There lived in Europe in the last century a well-known Chasidic rabbi who was rebbe to tens of thousands of chasidim. He was known as the Zidochover Maggid. One Friday as he sat and learned Torah with a group of his disciples, a woman entered his study carrying a chicken which she wished to prepare for the Shabbat meal. However, there was a question on the kashrut of the bird, so she had brought it to the Rabbi to ask if it was permissible. Now, on the face of it, the chicken had lesions on its lung which would normally indicate that it was treife, but to the astonishment of his students, the Rebbe spent hours studying many texts in an attempt to find an opinion which would permit the chicken. It was incomprehensible to them just why the Rebbe would go to such lengths when he could just as easily give the woman a ruble to buy another chicken. After hours of study the Rebbe stood up and pronounced the chicken kosher! The Rebbe's disciples couldn't believe their ears, but he had labored and succeeded in finding a way to rule the chicken permissible. The happy woman went home to prepare her Shabbat meal, and the scholars resumed their study.

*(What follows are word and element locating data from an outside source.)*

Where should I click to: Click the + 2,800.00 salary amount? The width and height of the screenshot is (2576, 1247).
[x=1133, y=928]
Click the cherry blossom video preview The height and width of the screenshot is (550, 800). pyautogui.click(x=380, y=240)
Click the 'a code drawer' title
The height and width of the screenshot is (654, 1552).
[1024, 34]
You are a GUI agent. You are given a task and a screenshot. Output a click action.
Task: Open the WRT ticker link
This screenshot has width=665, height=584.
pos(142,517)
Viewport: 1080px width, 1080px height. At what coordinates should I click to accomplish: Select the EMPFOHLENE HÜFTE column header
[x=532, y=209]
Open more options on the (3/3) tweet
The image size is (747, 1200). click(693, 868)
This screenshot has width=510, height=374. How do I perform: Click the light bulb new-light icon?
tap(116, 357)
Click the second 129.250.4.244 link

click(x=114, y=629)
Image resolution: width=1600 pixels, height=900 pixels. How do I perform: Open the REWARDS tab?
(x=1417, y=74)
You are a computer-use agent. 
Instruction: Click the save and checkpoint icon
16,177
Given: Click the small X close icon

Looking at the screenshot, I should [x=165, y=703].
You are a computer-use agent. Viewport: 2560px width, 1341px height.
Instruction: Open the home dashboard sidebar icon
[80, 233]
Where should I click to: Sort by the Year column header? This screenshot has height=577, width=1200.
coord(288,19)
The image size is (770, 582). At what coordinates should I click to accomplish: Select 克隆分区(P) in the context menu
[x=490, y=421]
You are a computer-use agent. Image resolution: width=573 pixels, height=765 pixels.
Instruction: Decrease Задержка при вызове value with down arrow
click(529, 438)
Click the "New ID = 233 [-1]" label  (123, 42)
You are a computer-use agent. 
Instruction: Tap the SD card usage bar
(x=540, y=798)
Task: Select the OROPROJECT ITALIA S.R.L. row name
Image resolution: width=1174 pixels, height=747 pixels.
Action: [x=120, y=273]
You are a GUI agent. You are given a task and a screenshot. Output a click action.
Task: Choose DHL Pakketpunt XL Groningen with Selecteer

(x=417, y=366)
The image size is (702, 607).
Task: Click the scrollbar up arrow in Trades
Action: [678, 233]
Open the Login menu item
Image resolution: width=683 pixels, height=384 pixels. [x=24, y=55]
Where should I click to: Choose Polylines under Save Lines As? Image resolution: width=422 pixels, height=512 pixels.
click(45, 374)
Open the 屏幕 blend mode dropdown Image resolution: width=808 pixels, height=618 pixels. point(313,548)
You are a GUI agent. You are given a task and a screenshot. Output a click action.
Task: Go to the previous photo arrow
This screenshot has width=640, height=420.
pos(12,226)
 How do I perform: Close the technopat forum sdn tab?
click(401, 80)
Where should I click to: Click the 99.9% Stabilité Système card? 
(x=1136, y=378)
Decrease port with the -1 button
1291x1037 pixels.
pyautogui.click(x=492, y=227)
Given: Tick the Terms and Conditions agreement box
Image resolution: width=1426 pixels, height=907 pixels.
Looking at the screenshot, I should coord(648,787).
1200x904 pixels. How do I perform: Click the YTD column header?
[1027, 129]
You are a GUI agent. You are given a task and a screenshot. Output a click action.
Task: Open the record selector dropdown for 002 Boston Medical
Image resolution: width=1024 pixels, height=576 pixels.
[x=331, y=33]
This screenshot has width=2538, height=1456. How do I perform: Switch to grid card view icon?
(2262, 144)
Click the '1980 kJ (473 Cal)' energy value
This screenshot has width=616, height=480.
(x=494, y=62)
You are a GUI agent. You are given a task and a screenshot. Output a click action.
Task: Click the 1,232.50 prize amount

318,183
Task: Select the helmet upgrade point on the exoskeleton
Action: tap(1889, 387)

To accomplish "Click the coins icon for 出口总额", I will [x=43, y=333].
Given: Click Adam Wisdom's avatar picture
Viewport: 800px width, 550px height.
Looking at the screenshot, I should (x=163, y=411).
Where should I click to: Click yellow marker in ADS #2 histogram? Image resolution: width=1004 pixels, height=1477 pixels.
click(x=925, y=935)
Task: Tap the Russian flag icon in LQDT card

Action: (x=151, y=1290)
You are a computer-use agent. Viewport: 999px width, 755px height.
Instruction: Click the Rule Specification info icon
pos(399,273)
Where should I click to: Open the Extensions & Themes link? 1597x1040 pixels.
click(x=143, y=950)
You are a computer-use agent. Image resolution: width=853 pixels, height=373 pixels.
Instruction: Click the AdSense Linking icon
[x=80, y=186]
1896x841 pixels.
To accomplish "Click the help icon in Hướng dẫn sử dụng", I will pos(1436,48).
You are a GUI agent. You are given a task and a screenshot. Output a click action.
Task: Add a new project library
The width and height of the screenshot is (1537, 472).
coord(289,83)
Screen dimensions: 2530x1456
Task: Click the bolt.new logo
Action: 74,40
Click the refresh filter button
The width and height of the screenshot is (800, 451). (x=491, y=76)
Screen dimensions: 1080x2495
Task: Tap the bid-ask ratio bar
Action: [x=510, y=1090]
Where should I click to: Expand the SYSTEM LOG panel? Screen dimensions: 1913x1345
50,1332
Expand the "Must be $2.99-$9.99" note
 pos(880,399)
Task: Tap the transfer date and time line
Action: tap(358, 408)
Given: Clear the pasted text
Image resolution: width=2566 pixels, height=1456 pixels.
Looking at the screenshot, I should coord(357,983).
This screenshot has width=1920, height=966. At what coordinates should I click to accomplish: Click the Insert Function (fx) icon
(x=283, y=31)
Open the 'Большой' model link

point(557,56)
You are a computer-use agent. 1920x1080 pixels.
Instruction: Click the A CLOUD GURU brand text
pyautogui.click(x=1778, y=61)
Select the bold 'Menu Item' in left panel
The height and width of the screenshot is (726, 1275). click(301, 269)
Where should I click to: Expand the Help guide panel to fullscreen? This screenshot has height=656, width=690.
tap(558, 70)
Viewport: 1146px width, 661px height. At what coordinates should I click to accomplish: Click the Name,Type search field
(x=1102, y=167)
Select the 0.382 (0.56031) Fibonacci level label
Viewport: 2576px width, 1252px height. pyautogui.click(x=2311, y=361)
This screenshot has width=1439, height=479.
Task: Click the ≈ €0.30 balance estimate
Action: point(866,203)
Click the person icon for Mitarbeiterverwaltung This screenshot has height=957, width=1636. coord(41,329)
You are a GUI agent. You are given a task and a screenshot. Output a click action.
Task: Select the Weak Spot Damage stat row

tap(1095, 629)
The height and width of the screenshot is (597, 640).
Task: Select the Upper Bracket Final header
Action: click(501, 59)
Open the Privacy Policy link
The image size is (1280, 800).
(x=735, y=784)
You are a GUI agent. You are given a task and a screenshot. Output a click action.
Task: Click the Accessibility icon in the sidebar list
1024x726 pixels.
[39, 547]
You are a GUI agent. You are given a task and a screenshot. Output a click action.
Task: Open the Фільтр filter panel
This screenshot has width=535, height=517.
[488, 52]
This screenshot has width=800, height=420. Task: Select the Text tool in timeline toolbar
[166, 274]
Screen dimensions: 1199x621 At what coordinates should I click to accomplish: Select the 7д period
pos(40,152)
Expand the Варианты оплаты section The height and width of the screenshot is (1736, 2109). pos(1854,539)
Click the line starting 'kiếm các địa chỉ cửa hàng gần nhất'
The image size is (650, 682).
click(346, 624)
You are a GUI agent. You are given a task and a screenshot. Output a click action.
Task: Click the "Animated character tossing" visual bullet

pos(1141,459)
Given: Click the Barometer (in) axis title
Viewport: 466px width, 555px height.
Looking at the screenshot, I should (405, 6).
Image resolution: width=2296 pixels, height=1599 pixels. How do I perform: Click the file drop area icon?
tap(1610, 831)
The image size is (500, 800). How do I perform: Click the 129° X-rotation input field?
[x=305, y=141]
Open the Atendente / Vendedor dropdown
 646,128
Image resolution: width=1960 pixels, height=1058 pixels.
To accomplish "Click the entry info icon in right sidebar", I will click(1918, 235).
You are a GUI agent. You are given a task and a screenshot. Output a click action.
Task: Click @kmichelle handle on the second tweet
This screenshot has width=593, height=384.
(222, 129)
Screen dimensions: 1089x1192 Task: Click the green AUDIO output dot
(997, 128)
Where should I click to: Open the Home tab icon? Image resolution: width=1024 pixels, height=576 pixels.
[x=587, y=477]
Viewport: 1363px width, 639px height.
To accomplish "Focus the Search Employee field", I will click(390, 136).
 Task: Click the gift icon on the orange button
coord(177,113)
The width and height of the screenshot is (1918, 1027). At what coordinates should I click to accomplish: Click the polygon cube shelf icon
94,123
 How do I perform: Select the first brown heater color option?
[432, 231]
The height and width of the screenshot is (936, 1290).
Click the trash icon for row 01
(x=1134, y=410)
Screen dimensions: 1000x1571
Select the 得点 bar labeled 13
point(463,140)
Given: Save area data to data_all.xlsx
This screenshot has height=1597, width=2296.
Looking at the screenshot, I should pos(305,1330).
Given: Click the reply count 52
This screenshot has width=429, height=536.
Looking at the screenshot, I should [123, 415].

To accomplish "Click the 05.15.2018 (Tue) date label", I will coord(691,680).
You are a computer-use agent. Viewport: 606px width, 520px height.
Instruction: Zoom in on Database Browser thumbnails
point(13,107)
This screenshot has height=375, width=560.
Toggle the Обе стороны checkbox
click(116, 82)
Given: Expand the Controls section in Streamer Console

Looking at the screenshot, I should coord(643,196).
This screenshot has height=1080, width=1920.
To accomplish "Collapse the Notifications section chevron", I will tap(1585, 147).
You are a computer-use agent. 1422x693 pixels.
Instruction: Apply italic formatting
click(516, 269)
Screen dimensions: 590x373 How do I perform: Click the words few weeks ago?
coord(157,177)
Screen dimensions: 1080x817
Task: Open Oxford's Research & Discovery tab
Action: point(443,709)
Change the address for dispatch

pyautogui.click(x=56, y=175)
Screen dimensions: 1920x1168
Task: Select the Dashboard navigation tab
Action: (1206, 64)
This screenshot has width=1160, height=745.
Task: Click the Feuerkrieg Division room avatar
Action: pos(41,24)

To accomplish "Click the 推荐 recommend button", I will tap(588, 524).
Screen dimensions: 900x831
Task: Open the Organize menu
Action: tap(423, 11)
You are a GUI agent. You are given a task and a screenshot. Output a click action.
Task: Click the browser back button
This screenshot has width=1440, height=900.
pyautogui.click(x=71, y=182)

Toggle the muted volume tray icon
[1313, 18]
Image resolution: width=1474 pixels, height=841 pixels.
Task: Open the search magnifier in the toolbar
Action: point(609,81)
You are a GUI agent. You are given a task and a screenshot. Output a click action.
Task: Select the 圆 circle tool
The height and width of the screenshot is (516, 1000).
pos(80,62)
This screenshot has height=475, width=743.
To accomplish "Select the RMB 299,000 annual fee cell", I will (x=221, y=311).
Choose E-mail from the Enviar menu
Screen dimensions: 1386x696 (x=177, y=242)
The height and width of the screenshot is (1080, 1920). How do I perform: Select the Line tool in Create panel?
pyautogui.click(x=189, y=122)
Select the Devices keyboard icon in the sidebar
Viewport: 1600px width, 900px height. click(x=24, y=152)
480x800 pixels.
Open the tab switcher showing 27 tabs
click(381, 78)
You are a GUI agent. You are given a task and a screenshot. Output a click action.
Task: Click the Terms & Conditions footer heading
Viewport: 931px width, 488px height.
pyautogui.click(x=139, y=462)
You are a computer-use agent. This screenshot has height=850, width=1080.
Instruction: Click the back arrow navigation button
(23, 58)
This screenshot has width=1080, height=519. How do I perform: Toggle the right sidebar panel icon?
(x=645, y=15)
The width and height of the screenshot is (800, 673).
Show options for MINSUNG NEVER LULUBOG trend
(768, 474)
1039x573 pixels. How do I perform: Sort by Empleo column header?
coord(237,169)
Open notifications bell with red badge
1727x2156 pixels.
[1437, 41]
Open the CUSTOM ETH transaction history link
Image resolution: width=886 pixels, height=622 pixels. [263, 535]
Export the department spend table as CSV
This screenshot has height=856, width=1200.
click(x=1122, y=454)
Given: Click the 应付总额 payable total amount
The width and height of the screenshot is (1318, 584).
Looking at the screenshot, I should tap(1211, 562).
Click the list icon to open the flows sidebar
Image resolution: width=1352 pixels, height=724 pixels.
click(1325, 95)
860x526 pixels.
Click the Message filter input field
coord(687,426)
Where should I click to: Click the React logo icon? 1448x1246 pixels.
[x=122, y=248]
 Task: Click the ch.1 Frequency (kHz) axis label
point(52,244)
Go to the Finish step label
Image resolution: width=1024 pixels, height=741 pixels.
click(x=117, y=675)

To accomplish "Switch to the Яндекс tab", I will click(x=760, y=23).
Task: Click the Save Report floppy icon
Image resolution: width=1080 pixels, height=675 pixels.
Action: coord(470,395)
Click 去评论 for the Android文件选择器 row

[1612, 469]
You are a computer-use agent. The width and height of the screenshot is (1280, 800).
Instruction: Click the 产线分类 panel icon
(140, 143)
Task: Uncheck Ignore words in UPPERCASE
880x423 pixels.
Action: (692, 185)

Soon after she left another woman entered the hall in a state of hysteria. "Rebbe, Rebbe!" she screamed, as she fainted to the floor. When she was revived she resumed her wailing, crying, "Rebbe, you must help me, my husband, the doctors have given up hope!" Again the poor woman fainted and had to be revived. The Rebbe stood by her side and said, "Tell me please, what is the exact nature of your husband's ailment?"
She replied that he had serious lesions on his lungs. When he heard that, the Rebbe comforted her saying, "I just ruled that this type of malady is kosher. Go home and don't worry; your husband will live for many years." And this, in fact, is what happened. Only then did the students understand that through his ruach hakodesh (spiritual insight) the Rebbe had known that he would need that halachic ruling to help a fellow Jew. Through his pronouncement which allowed the chicken to be used he also, so to speak, negated the fatal effects of the same illness on a fellow Jew.